╭─ Text
Improved Lightweight Small Target Detection Algorithm for Camera Drone Aerial Images Based on YOLOv8s

With the rapid development of camera drone technology, its applications in military reconnaissance, disaster rescue, agricultural monitoring, and urban planning have expanded significantly. Particularly in target detection, the unique aerial perspective of camera drones enables rapid, large-scale acquisition of high-resolution images. However, challenges such as complex backgrounds, small target sizes, occlusion, variable lighting, and weather conditions complicate detection tasks. Small targets often exhibit incomplete features, leading to missed detections and false positives. Effectively leveraging limited feature information to enhance detection performance remains critical for camera drone operations.

Current target detection algorithms primarily rely on deep learning models, categorized into two-stage (e.g., R-CNN variants) and single-stage approaches (e.g., RetinaNet, SSD, YOLO series). While two-stage algorithms offer higher accuracy, their computational intensity hinders real-time performance in dynamic camera drone environments. Single-stage algorithms like YOLOv8 balance speed and accuracy, making them ideal for deployment on resource-constrained UAV platforms. This work selects YOLOv8s as the baseline model due to its optimal trade-off between real-time inference and precision.

Existing studies have attempted to address camera drone-specific challenges. TPH-YOLOv5 integrated Transformer encoders and CBAM modules to boost performance. UAV-YOLOv8 enhanced accuracy using WIoUv3 and BiFormer attention but increased computational load. Other approaches incorporated lightweight blocks like GhostBlockV2 or attention mechanisms (CoordAtt, shuffle attention), yet struggled with persistent issues like occlusion handling and small-category recognition. Despite progress, limitations remain in computational efficiency, robustness for complex aerial scenes, and balanced precision-speed performance for real-time camera UAV applications.

Methodology: RTA-YOLOv8s Architecture

We propose RTA-YOLOv8s – an enhanced YOLOv8s model incorporating four key innovations to address camera drone-specific challenges: 1) RepVGG re-parameterized backbone for efficient feature extraction, 2) Triplet attention for cross-dimensional feature refinement, 3) P2 small-target detection head for enhanced granularity, and 4) WIoUv3 loss for robust bounding box regression. Figure 1 illustrates the modified architecture.
╰─
╭─ Recorded information
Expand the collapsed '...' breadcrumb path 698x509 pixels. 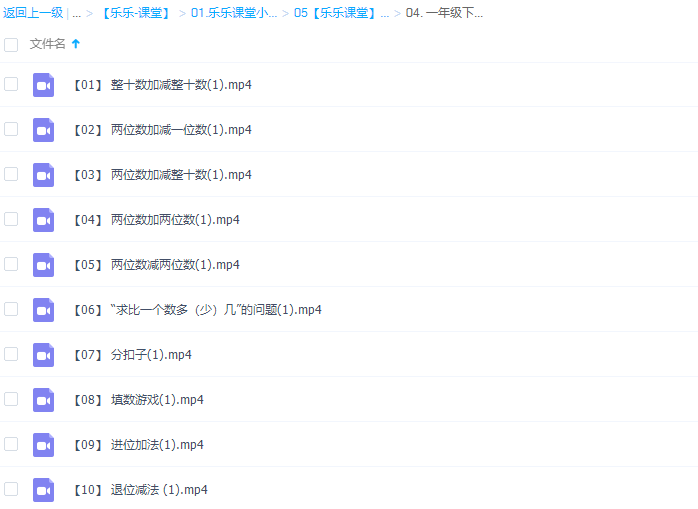tap(76, 13)

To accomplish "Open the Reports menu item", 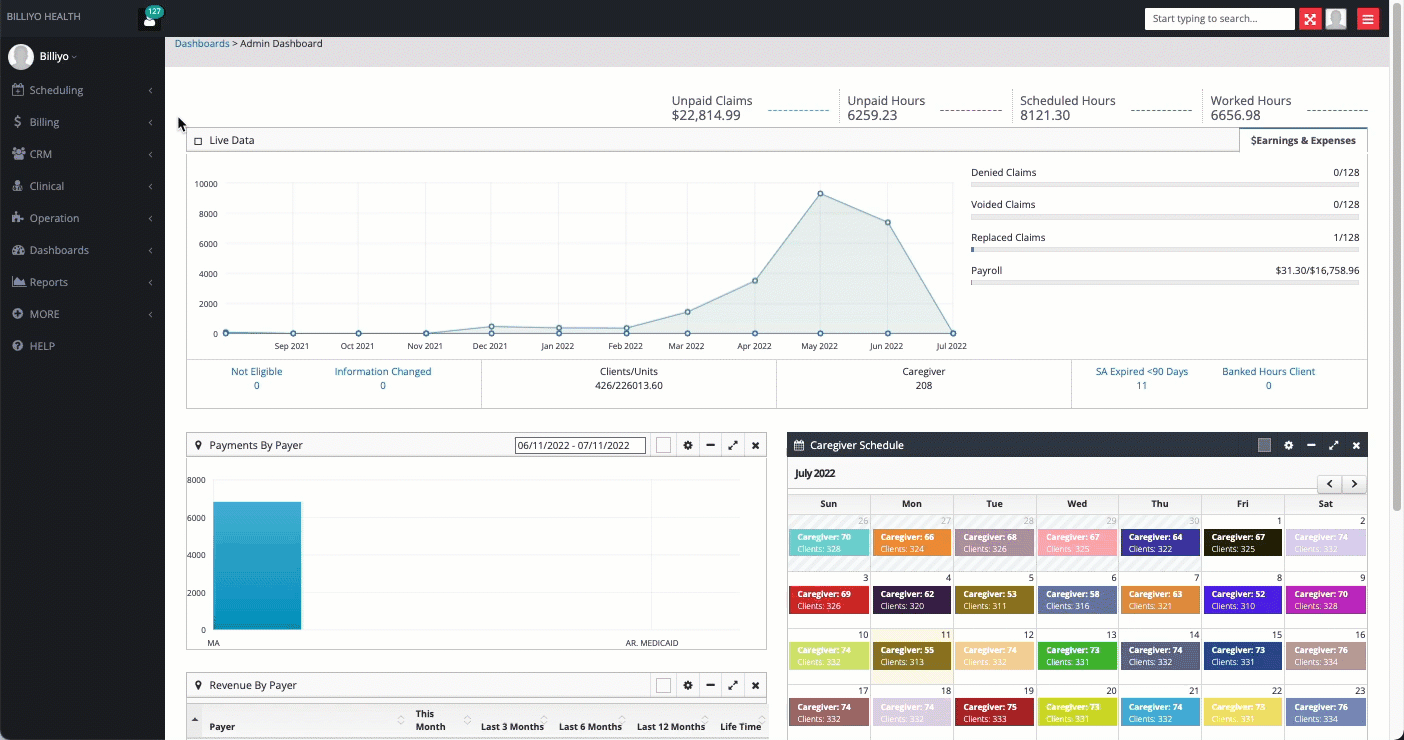I will tap(48, 282).
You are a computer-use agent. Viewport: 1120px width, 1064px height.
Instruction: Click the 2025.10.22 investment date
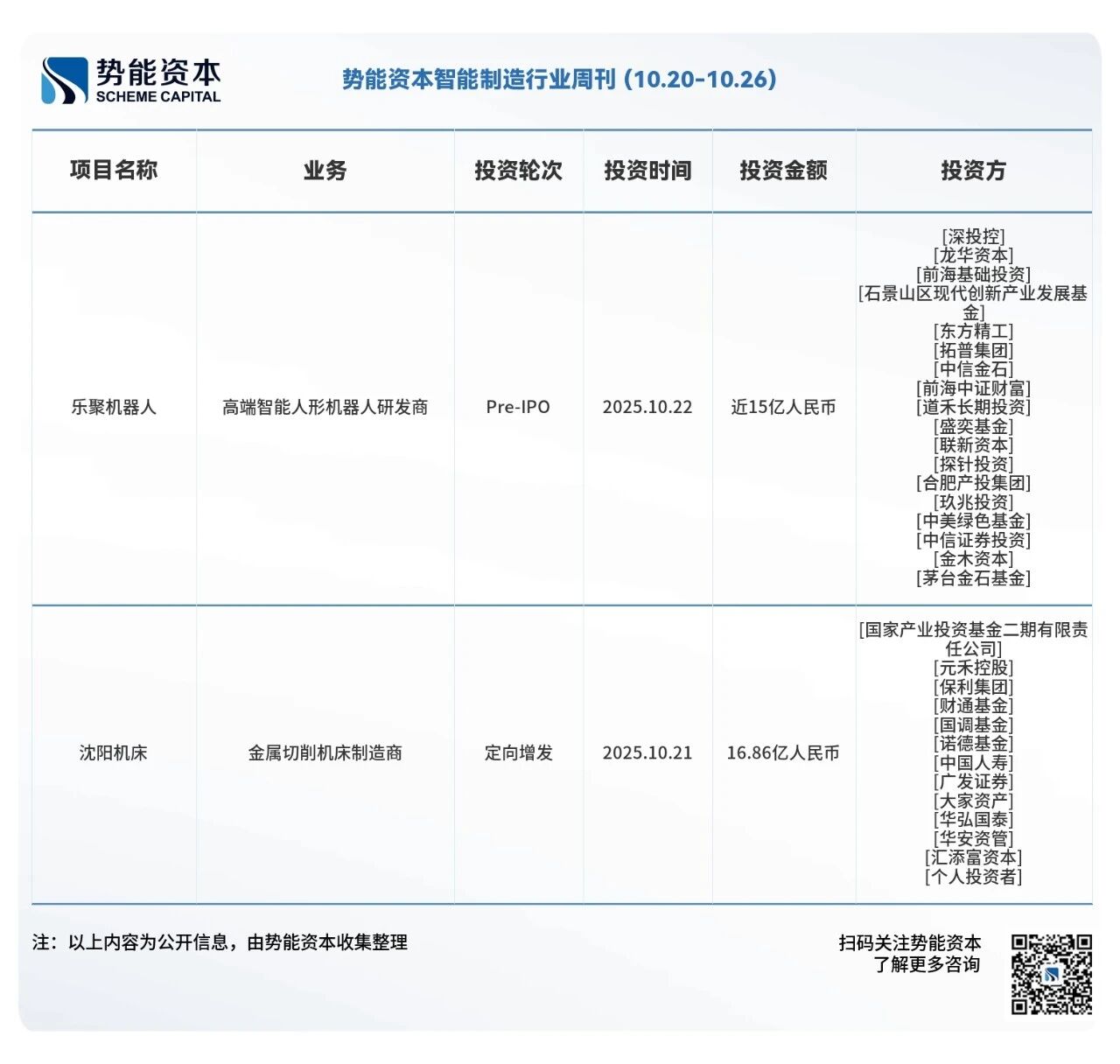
╰─
Objective: In the drone detection text, which loss function does RTA-YOLOv8s use for bounding box regression?

Worked solution: WIoUv3 loss.